Halima Salisu, a refugee in Kuta Camp with her one-month-old child.

Her one-month-old baby was yet to receive the Bacillus Calmette–Guérin (BCG) vaccination, and that of Hepatitis B Birth dose.

“The child has not been immunized,” she said, expressing no hope for immunization in the nearest future.

For other women at the camps, it is a similar story of lack and labour as some of them continue to give birth and increase the number of out-of-children.

 The State Government Is Helpless

Yusuf Bala, the Desk Officer at Kuta camp told THE WHISTLER there was only a little the authorities could do due to the overwhelming number of displaced persons seeking refuge in the state.

Although there are only two major camps in the state, Bala said five other satellite camps exist across the local government due to the lack of space to accommodate them.

Yusuf Bala, the desk officer at Kuta IDPs camp.

He identified the camps as located in Gurmana, Kwateu, Gijiwa, Erena, Galkogo, and Zumba. But all the camps depend on what comes from Kuta camp.

Records made available to THE WHISTLER at the Kuta camp showed that a total of 2,813 people were displaced as of December last year. The figure was collated from 71 communities affected by terror activities. 

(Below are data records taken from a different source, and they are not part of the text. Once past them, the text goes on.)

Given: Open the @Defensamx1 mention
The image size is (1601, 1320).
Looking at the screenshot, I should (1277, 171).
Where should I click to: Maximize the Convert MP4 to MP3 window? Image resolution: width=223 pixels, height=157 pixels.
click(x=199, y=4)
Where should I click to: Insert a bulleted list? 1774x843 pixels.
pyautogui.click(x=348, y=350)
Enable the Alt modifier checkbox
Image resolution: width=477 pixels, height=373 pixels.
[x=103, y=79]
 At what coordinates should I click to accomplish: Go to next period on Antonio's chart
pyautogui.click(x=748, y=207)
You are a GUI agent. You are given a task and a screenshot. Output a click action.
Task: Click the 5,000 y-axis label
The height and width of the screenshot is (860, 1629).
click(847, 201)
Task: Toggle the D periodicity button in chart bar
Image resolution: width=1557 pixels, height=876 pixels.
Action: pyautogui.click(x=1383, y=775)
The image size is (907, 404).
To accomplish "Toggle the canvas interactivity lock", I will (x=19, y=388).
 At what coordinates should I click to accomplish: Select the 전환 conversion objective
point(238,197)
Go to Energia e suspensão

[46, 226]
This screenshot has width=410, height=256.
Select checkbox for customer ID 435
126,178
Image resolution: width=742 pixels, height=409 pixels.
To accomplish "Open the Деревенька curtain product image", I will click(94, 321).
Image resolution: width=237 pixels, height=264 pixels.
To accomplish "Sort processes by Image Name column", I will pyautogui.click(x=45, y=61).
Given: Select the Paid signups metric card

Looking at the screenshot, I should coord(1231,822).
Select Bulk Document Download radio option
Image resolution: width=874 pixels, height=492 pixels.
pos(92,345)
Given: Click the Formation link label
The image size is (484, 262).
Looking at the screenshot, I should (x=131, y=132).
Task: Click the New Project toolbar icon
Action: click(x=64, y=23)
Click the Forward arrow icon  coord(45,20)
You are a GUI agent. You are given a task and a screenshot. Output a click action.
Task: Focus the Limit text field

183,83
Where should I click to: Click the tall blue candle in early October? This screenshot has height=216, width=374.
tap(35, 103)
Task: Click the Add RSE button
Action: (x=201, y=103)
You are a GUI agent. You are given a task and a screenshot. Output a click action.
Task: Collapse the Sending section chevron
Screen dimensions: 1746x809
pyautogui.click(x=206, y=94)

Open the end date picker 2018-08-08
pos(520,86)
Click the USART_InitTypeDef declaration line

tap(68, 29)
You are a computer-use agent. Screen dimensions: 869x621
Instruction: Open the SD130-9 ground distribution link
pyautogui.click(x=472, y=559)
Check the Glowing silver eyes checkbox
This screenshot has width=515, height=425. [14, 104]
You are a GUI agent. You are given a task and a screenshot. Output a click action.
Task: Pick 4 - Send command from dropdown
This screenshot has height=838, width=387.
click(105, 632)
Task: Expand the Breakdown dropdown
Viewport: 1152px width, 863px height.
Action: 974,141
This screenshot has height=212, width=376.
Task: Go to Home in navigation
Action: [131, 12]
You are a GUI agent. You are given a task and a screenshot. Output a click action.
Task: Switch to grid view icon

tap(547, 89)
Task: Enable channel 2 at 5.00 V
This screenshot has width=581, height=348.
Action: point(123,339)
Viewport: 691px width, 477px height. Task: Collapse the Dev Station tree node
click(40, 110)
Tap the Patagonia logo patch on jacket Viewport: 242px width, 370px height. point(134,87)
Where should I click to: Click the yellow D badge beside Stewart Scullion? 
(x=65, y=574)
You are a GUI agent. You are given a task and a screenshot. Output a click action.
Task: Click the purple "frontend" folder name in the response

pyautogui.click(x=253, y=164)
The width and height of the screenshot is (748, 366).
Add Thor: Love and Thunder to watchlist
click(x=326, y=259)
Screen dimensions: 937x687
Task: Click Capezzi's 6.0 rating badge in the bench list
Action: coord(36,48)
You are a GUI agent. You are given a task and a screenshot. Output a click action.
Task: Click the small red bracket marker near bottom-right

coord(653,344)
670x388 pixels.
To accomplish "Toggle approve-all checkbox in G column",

A breakdown of the figure given to the website shows that children constitute the major victims of terrorism in the state. A total of 2,011 children were displaced while 722 women and 80 men were affected.

Abubakar-Bello
Niger State Governor, Abubakar Sani Bello

Governor Abubakar Sani Bello has stated that the issue of out-of-school children could not be addressed until terrorists are defeated. He also said the state government was helpless against terrorists without federal government’s support.

The hope of out-of–school children in the state for good education may continue to be a dream for years to come. Perhaps, the young Sale already knew he would not be like those children he sees in uniform marching to school.

“I want to be like them,” he said while looking into the eyes of the reporter for confirmation of his dream.